### Required action
Transcribe all records verbatim.

====================

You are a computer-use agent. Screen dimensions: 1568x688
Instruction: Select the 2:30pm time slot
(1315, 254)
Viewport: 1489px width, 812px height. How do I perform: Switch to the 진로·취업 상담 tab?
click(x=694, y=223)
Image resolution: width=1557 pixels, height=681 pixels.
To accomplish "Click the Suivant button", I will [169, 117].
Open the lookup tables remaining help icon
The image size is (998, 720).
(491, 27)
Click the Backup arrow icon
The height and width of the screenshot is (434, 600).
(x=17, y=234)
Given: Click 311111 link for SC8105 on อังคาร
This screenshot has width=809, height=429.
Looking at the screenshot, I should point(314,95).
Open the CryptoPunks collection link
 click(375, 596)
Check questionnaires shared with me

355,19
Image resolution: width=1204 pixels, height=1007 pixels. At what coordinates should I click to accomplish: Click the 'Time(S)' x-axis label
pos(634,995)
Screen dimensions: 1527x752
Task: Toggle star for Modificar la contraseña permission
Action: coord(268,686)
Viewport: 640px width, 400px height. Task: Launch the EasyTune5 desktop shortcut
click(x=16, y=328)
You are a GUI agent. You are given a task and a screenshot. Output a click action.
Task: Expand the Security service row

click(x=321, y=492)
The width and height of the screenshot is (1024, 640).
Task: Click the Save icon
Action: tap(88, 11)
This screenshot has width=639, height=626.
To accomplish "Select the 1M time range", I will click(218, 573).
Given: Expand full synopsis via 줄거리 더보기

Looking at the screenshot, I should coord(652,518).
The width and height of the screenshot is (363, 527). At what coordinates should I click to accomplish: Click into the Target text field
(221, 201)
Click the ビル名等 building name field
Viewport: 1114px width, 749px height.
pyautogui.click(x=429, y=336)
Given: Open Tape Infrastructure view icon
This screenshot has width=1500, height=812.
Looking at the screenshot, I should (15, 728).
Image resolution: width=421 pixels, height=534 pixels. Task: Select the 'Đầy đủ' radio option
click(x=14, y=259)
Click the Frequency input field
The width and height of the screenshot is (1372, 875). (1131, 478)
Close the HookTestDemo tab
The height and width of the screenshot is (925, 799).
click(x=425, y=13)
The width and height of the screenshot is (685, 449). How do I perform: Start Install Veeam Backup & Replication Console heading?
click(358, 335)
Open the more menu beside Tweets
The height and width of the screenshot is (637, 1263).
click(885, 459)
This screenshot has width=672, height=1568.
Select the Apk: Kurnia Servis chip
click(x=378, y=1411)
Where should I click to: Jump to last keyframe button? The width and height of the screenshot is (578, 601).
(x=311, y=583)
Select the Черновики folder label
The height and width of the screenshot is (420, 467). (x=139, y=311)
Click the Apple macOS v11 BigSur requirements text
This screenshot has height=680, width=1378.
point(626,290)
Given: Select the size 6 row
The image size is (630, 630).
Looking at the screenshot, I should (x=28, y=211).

====================

### Task answer
You are a computer-use agent. Screen dimensions: 1568x688
Instruction: Select the 2:30pm time slot
(1315, 254)
Viewport: 1489px width, 812px height. How do I perform: Switch to the 진로·취업 상담 tab?
click(x=694, y=223)
Image resolution: width=1557 pixels, height=681 pixels.
To accomplish "Click the Suivant button", I will [169, 117].
Open the lookup tables remaining help icon
The image size is (998, 720).
(491, 27)
Click the Backup arrow icon
The height and width of the screenshot is (434, 600).
(x=17, y=234)
Given: Click 311111 link for SC8105 on อังคาร
This screenshot has width=809, height=429.
Looking at the screenshot, I should point(314,95).
Open the CryptoPunks collection link
 click(375, 596)
Check questionnaires shared with me

355,19
Image resolution: width=1204 pixels, height=1007 pixels. At what coordinates should I click to accomplish: Click the 'Time(S)' x-axis label
pos(634,995)
Screen dimensions: 1527x752
Task: Toggle star for Modificar la contraseña permission
Action: coord(268,686)
Viewport: 640px width, 400px height. Task: Launch the EasyTune5 desktop shortcut
click(x=16, y=328)
You are a GUI agent. You are given a task and a screenshot. Output a click action.
Task: Expand the Security service row

click(x=321, y=492)
The width and height of the screenshot is (1024, 640).
Task: Click the Save icon
Action: tap(88, 11)
This screenshot has width=639, height=626.
To accomplish "Select the 1M time range", I will click(218, 573).
Given: Expand full synopsis via 줄거리 더보기

Looking at the screenshot, I should coord(652,518).
The width and height of the screenshot is (363, 527). At what coordinates should I click to accomplish: Click into the Target text field
(221, 201)
Click the ビル名等 building name field
Viewport: 1114px width, 749px height.
pyautogui.click(x=429, y=336)
Given: Open Tape Infrastructure view icon
This screenshot has width=1500, height=812.
Looking at the screenshot, I should (15, 728).
Image resolution: width=421 pixels, height=534 pixels. Task: Select the 'Đầy đủ' radio option
click(x=14, y=259)
Click the Frequency input field
The width and height of the screenshot is (1372, 875). (1131, 478)
Close the HookTestDemo tab
The height and width of the screenshot is (925, 799).
click(x=425, y=13)
The width and height of the screenshot is (685, 449). How do I perform: Start Install Veeam Backup & Replication Console heading?
click(358, 335)
Open the more menu beside Tweets
The height and width of the screenshot is (637, 1263).
click(885, 459)
This screenshot has width=672, height=1568.
Select the Apk: Kurnia Servis chip
click(x=378, y=1411)
Where should I click to: Jump to last keyframe button? The width and height of the screenshot is (578, 601).
(x=311, y=583)
Select the Черновики folder label
The height and width of the screenshot is (420, 467). (x=139, y=311)
Click the Apple macOS v11 BigSur requirements text
This screenshot has height=680, width=1378.
point(626,290)
Given: Select the size 6 row
The image size is (630, 630).
Looking at the screenshot, I should (x=28, y=211).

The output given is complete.